If workers can stay on the job, it's a win for everyone. The 2003 legislation led to the demise of vocational rehab for workers injured after 1/1/04. I've yet to meet many attorneys or injured workers who feel that the supplemental job voucher is an adequate replacement for the loss of the prior $16k retraining benefit.
So in the final analysis we see a Return-To-Work Program that may not be as expensive as I'd alleged, but which has been on the books since August 2006 with very little to show for itself. A program which has been around for over a year and a half and which sunsets in around nine months.
As an armchair quarterback, perhaps more could or should have been done to promote the program up until now.
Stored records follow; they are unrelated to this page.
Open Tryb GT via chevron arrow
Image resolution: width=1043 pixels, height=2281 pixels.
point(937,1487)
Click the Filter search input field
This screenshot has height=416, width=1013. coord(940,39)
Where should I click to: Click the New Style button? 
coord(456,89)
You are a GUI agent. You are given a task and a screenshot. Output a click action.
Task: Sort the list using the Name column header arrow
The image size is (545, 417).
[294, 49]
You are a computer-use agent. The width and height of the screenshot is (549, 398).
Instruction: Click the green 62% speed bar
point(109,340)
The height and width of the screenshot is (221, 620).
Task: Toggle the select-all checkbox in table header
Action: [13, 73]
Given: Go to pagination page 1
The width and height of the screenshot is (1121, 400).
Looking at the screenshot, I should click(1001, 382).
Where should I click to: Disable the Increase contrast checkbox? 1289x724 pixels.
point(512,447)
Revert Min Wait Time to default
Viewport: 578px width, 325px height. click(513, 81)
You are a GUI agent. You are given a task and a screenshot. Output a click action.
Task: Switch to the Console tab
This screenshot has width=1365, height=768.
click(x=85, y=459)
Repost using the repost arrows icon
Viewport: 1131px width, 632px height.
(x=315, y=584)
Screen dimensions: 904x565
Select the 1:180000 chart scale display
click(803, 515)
Apparently one major problem is that few employers have ever heard of the program. The March 2009 draft CHSWC report notes at one point that :
"It is possible that the efforts undertaken by the RRRTW Unit to publicize the program did not reach the intended audience. Small employers may be difficult to reach through educational conferences. The RRTW Unit plans to conduct informational workshops about the program around the State in 2009. Careful design and planning of future outreach may need to consider how, where, and when small employers usually receive information relevant to their businesses..."
Ms. Gard indicates that the DWC has recently undertaken a comprehensive plan to market the program to small employers, enlisting the help of small business advocates. That's good. She indicates that she expects to see more results in the coming months. That's good.
This is a program that all stakeholders want to see become successful.
But without a quick showing of results. it's hard to envision the program surviving the 1/1/2010 sunset.
In my next post I'll share some reflections on some of the topics covered at the Oakland DWC conference.
Monday, October 27, 2008, 10:56 PM - Vocational retrainingAt the bottom of this post there is a link to a DWC newsline issued today.
The DWC advises that the right to vocational rehabilitation sunsets at the end of 2008 for those workers injured before 2004 who might otherwise be eligible.
A benefit that had no dollar limits before 1994 and a $16,000 cap after 1994 may be expiring forever.
There is some controversy over this. I've heard some applicant attorneys advance the argument that voc rehab may still be pursued after January 1, particularly if rehab was started (or demanded) before January 1.
We are coming up on Halloween, so it's a fitting time to note that some attorneys believe that the courts could enforce voc rehab by recognizing
"ghost statutes" even though the Voc Rehab "bureau" or "unit" as it has been called will no longer exist.
Perhaps. But that's an untested and risky strategy.
So those workers seeking VR now have a window of time to use it or lose it. Workers injured after 1/1/04 will remain eligible for a job retraining voucher.